*SOURCE DATA:*
----------

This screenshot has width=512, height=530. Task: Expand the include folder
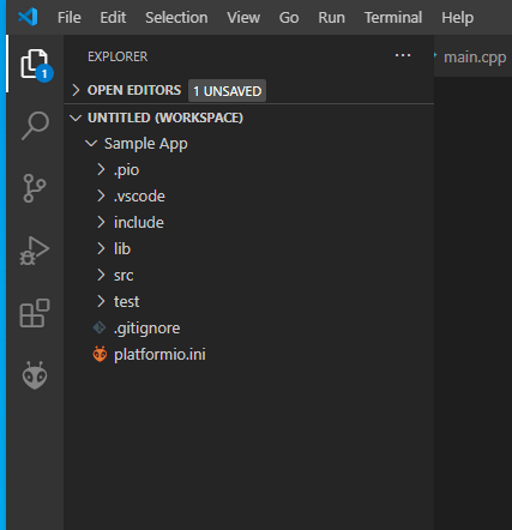point(139,222)
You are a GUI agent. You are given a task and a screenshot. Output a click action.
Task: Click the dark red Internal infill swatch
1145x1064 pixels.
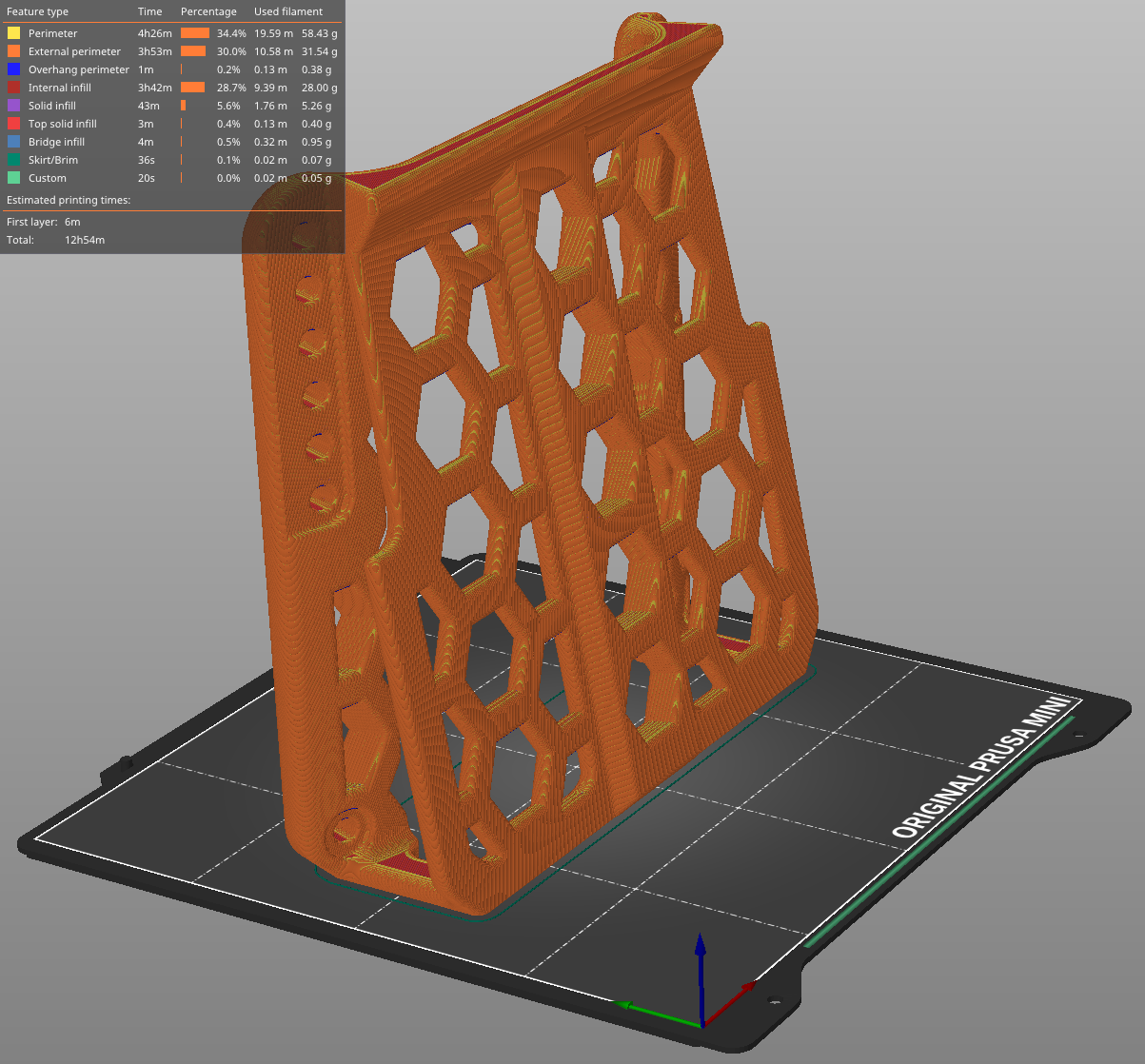point(11,87)
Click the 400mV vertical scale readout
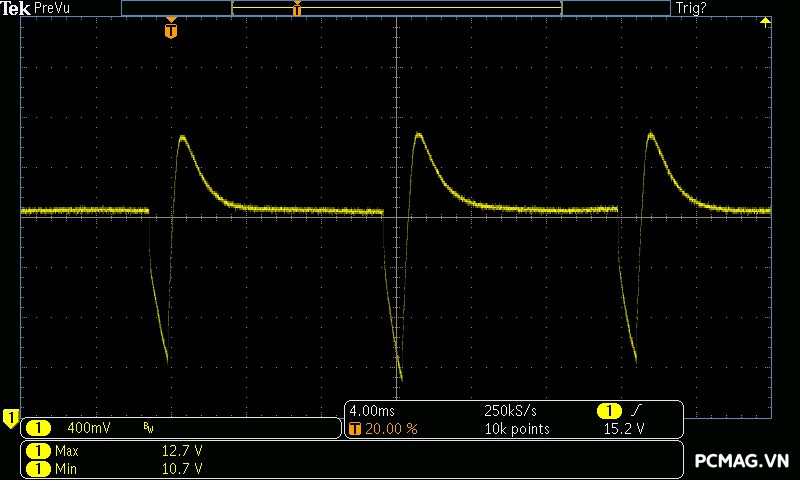This screenshot has width=800, height=480. click(88, 428)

----------

*TASK REQUIREMENTS:* Please copy out the lines above word for word, leaving out the pictures.

*ANSWER TO THE EXERCISE:*
This screenshot has width=512, height=530. Task: Expand the include folder
point(139,222)
You are a GUI agent. You are given a task and a screenshot. Output a click action.
Task: Click the dark red Internal infill swatch
1145x1064 pixels.
point(11,87)
Click the 400mV vertical scale readout
This screenshot has width=800, height=480. click(88, 428)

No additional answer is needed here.